Some degree of discomfort when resuming sex is common in the early postpartum weeks. It becomes a reason to seek help in several circumstances.

Persistent pain beyond three months postpartum is worth investigating. Pain that is still present or worsening after three months is not simply a matter of needing more time: it suggests something specific that may benefit from assessment, such as a granuloma at the site of a repair, pelvic floor dysfunction, or vulvodynia.

Vaginismus is a condition in which the muscles of the vagina contract involuntarily in response to any attempt at penetration, including the use of tampons or smear tests.
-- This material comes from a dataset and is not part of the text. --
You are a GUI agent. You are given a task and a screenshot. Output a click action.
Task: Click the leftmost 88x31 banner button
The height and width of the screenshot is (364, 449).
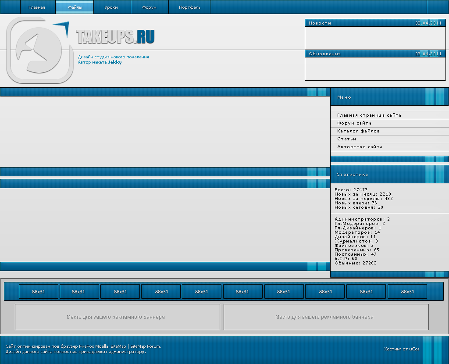pos(39,292)
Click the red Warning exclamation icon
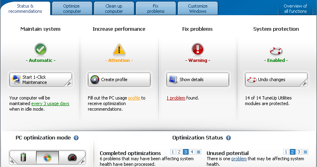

It can develop or worsen after birth, particularly following a traumatic delivery. The symptoms are tightness, spasm, burning, or the sensation that penetration is physically impossible. Vaginismus responds well to treatment with a pelvic floor physiotherapist, and in some cases to psychological support alongside physical therapy. A GP referral is the usual starting point.

Significant scar pain that is not improving, abnormal discharge, or pain that is accompanied by fever may indicate infection or a wound complication and should be assessed promptly.

Women's health physiotherapy is available on the NHS and is an appropriate referral for anyone experiencing pelvic floor weakness, prolapse symptoms, pain with sex, or difficulty with bladder control. You can ask your GP for a referral or self-refer in many areas.

Frequently asked questions

When is it safe to have sex after giving birth?

There is no single rule, but the general guidance is to wait until lochia (postpartum bleeding) has fully stopped and any stitches or tears have healed, which is usually around 6 weeks. Many couples wait longer, and that is entirely normal.

Why does sex feel different or painful after birth?

Several factors contribute: vaginal dryness caused by lower oestrogen levels (especially during breastfeeding), sensitivity around scar tissue or the perineum, changes to the pelvic floor, and general fatigue. These changes are usually temporary.

What can help with vaginal dryness after birth?

A water-based lubricant is the most straightforward help. If you are breastfeeding, the dryness is linked to low oestrogen and will often improve after weaning. A GP can discuss topical oestrogen options if dryness is significant and persistent.

When should I see a doctor about pain during sex after birth?

If pain during sex persists beyond 3 months postpartum, is getting worse rather than better, or is accompanied by symptoms such as burning, tightness, or muscle spasm (which may indicate vaginismus), it is worth speaking to a GP or women's health physiotherapist.